Gilles remarqua alors qu’il fallait un costume attrayant : se trimballer avec un t-shirt immense était un bon plan au bord de la piscine, pas pour draguer dans les bars. Un tailleur, qui cacha à peine ses envies, confectionna une sorte de boubou qui mettait en valeur le corps à vendre, soulignant en le moulant, les formes de ce garçon-fille. Plusieurs exemplaires, dans des tissus chatoyants, furent commandés. Gilles implora son amoureux pour les payer. Enfin, il fit imprimer de petites cartes, portant le texte et son numéro de téléphone : « Codou prend soin des hommes » d’un côté et : « Macodou prend soin des hommes » de l’autre. Enfin, ils trouvèrent un informaticien habile qui produisit un site, associant le nom de tous les hôtels et la proposition de services particuliers. Le nom de Codou sortait quand on cherchait des informations sur un de ces ressorts de luxe.

La saison démarra doucement, Codou ayant du mal à repérer les lieux porteurs et à mettre au point son numéro. Rapidement, il se concentra sur un hôtel, réputé pour attirer les hommes seuls en mal d’aventures féminines. Malgré les protections, il arrivait à s’introduire au bar, offrant discrètement sa carte quand un regard lui plaisait et s’éclipsant avant d’être chassé. Un appel le dirigeait ensuite vers son repère.

Le soir, il racontait à Gilles ses rencontres du jour, quand il n’était pas retenu pour une nuit entière. Il était épanoui, avouant avoir triplé son chiffre d’affaires et supprimé les taxations. Gilles, trop souvent privé de son amant, lui conseilla de ralentir et d’augmenter ses prix.

Ils se retrouvaient souvent, gentiment, comme de vieux habitués. Codou se confiait peu, en dehors de ses exploits. Gilles avait plusieurs fois essayé de le faire parler de lui, de revenir sur son souhait d’être une femme alors qu’il aimait les plaisirs de son sexe mâle, fier de ses prouesses et adorant être pris et soumis. Jamais le jeune ne revint sur le peu qu’il avait laissé entrevoir. Gilles était triste de cette distance impossible à réduire. Il était cependant heureux de cette vie, toujours enthousiasmé et affolé par le corps divin qui s’offrait à lui. L’émotion de la première fois demeurait intacte. Codou dégageait toujours un charme incroyable.
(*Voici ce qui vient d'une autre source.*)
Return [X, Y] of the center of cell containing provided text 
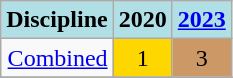
1 [142, 58]
3 [202, 58]
2020 [142, 20]
Discipline [57, 20]
2023 [202, 20]
Combined [57, 58]
Identify which cell holds the provided text, then report its [X, Y] central coordinate. 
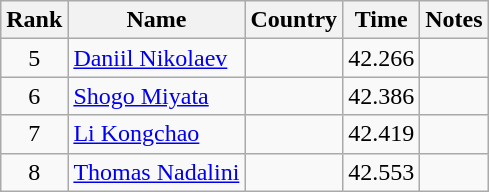
42.266 [382, 58]
Name [156, 20]
42.553 [382, 172]
Shogo Miyata [156, 96]
Li Kongchao [156, 134]
5 [34, 58]
42.419 [382, 134]
7 [34, 134]
Time [382, 20]
Country [294, 20]
8 [34, 172]
6 [34, 96]
Rank [34, 20]
Daniil Nikolaev [156, 58]
Notes [454, 20]
42.386 [382, 96]
Thomas Nadalini [156, 172]
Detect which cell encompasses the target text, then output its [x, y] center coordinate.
Ils avaient mal apprécié l’environnement. Le cousin avait perdu gros avec le changement. Il n’avait eu aucune difficulté pour retrouver Codou et il exigeait de continuer à être payé. Dans son affolement, le jeune s’était confié à son protecteur, le regrettant aussitôt et lui imposant de ne pas intervenir. Gilles était choqué par cette pratique. Il décida, malgré les injonctions de Codou, d’aller porter plainte. Ignorant les pratiques locales, il fut soumis à un chantage. Codou était fiché comme prostitué et le fait que lui vienne se plaindre revenait à le placer comme son proxénète. Il allait donc être poursuivi pour cette pratique répréhensible. Le flic lui indiqua gentiment que le dossier pouvait être traité favorablement, moyennant une aide financière. La somme était conséquente, mais moins élevée que celle demandée par le cousin. Il obtempéra, pensant délivrer son poulain.

Un peu plus tard, Codou lui dit que son cousin avait abandonné ses demandes, mais que la police exigeait qu’il paie une protection. Gilles ne lui avoua pas sa démarche, honteux d’avoir simplement changé le fardeau du racket.